• _Exercise_
Only the lines from the one containing "1920x1080 pixels." to the end of the records belong in the answer; repeat them exactly and drop the pictures.

• _Information_
=-=-=-=-=

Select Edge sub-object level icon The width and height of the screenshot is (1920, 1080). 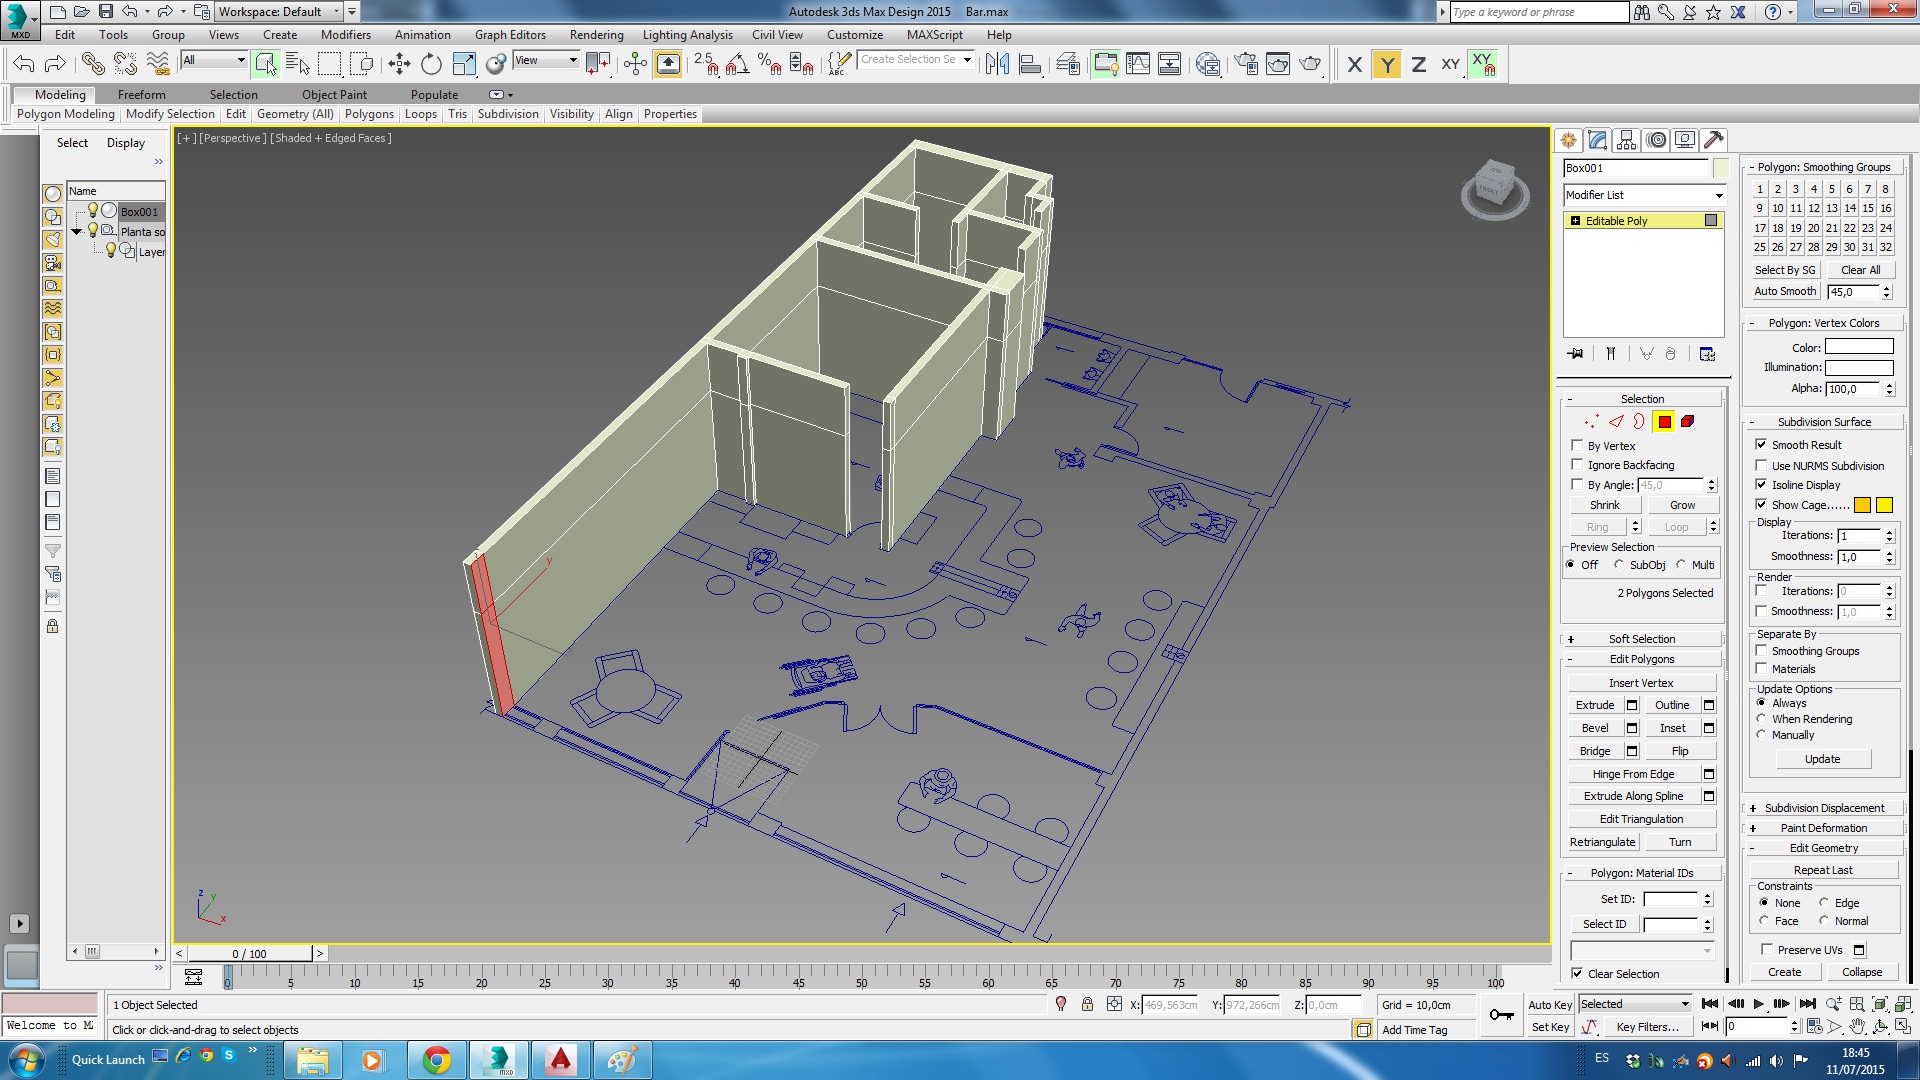(x=1616, y=422)
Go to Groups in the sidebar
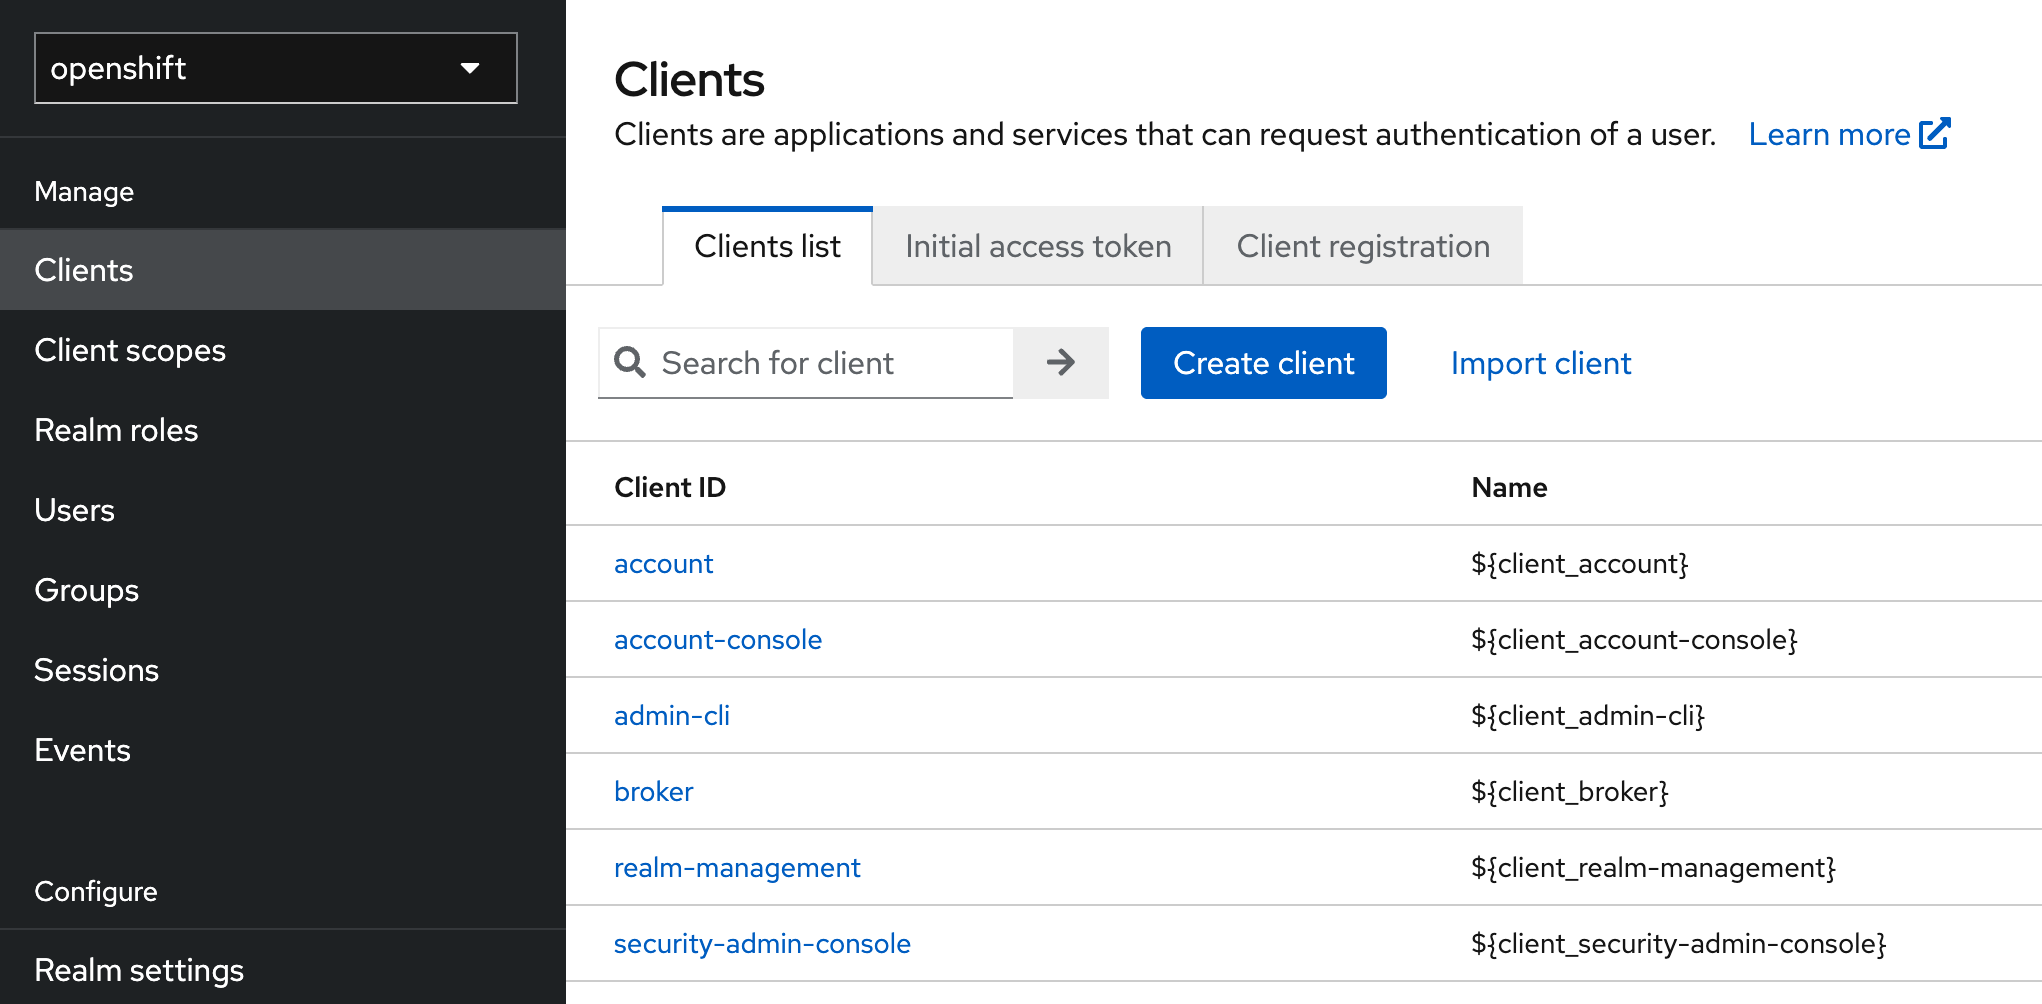Viewport: 2042px width, 1004px height. point(86,590)
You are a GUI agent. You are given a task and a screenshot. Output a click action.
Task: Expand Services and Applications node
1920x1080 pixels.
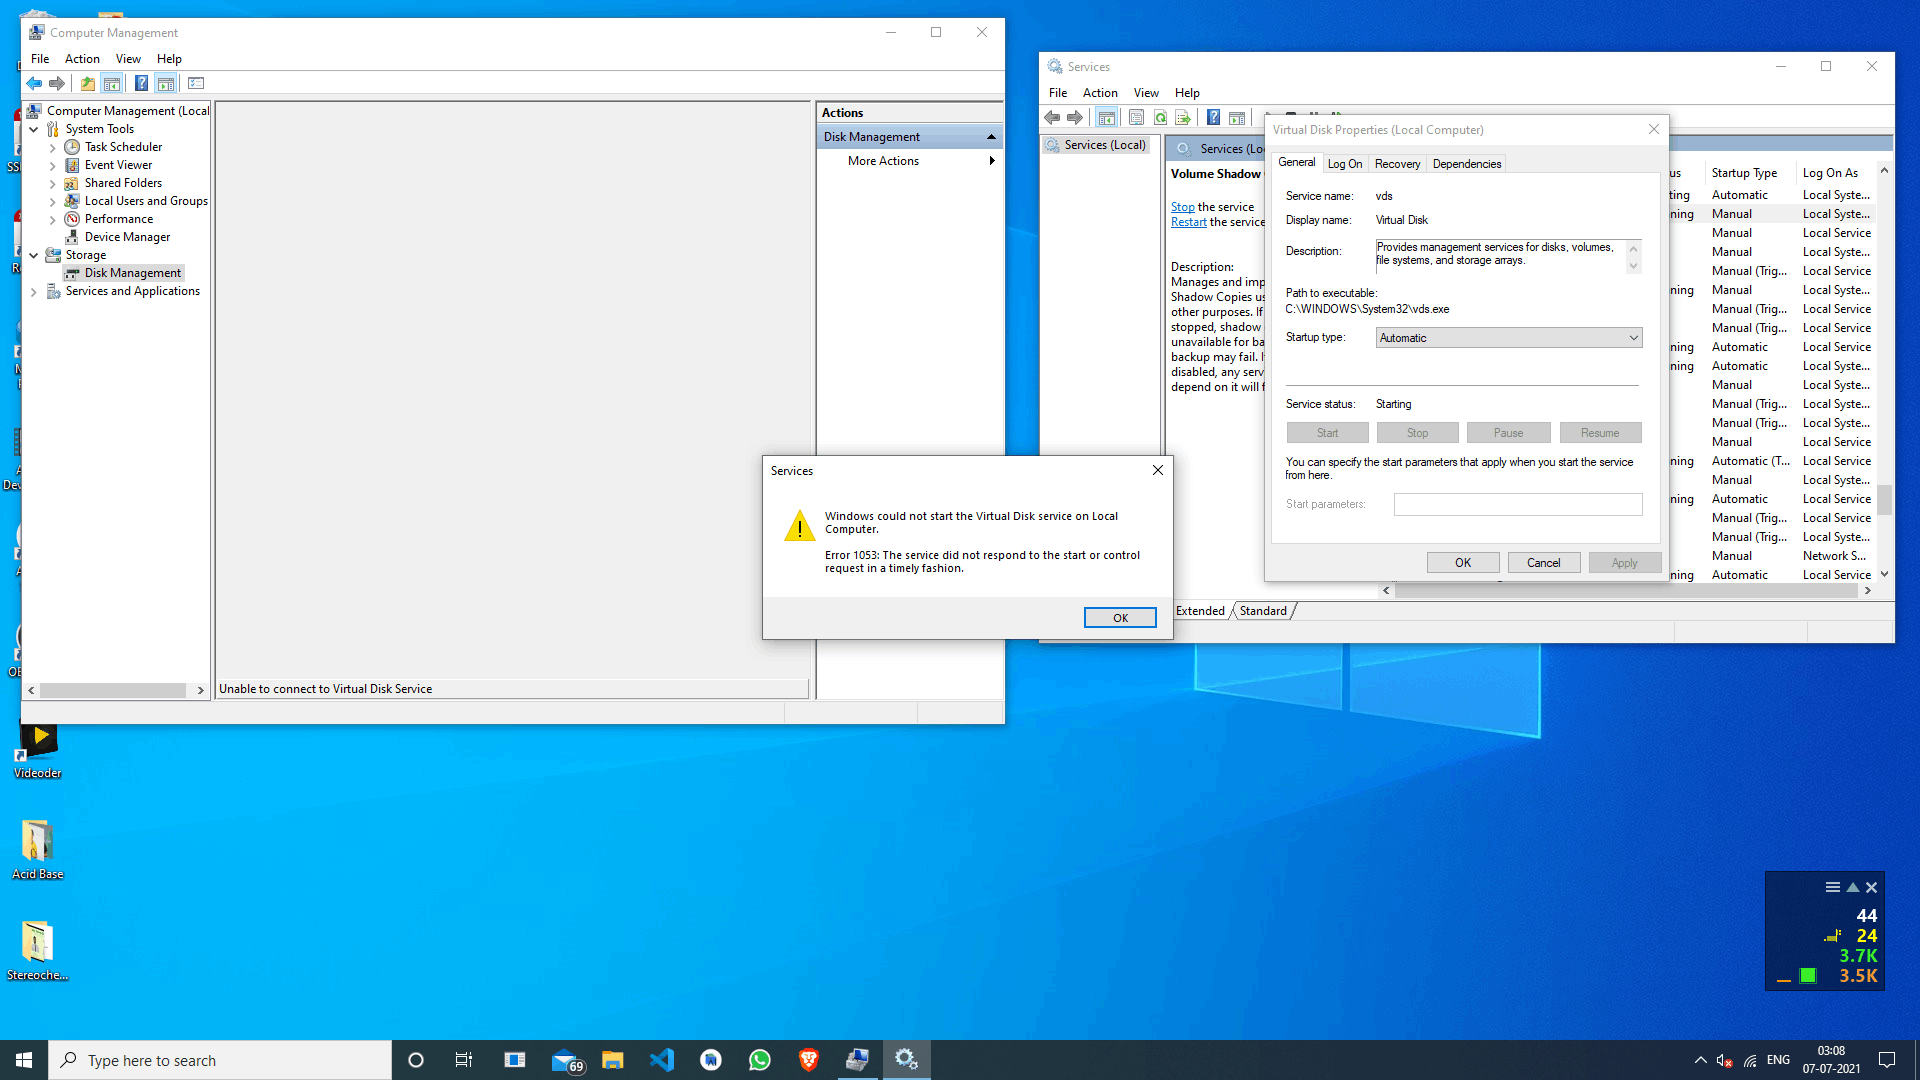[x=34, y=292]
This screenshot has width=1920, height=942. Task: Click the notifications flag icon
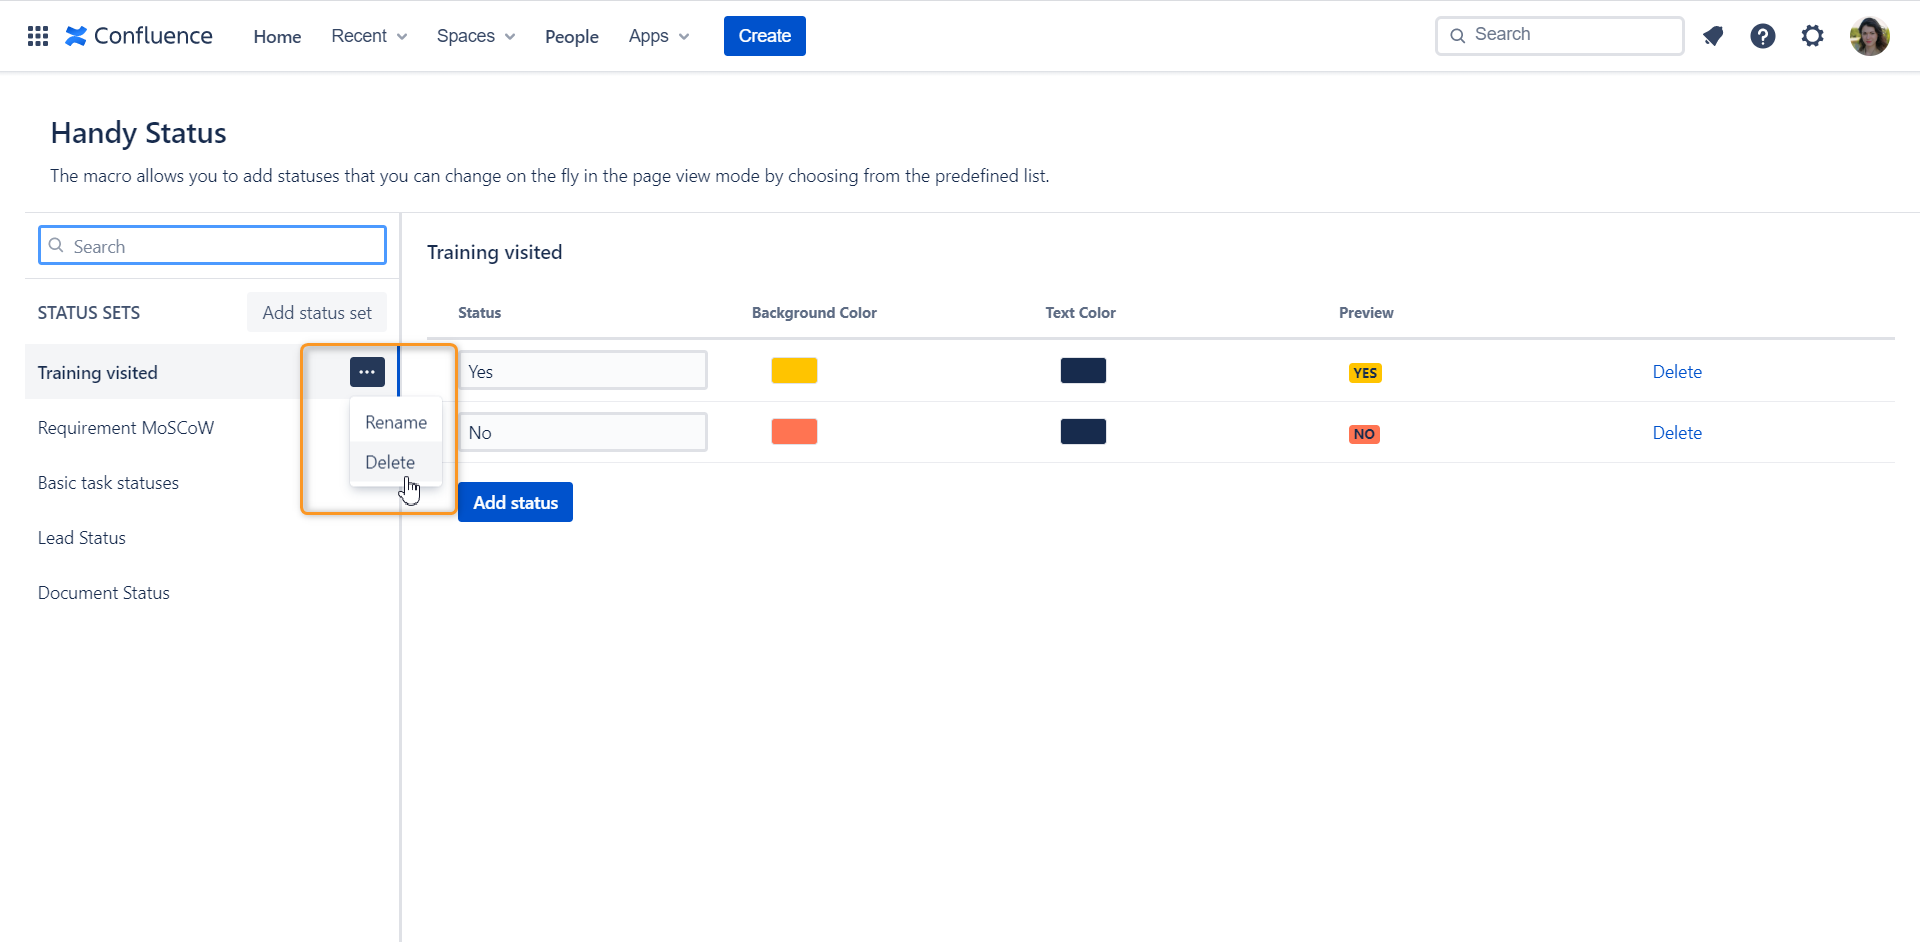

=-=-=-=-=

• _Result_
1920x1080 pixels.
[x=34, y=292]
This screenshot has width=1920, height=942. Task: Click the notifications flag icon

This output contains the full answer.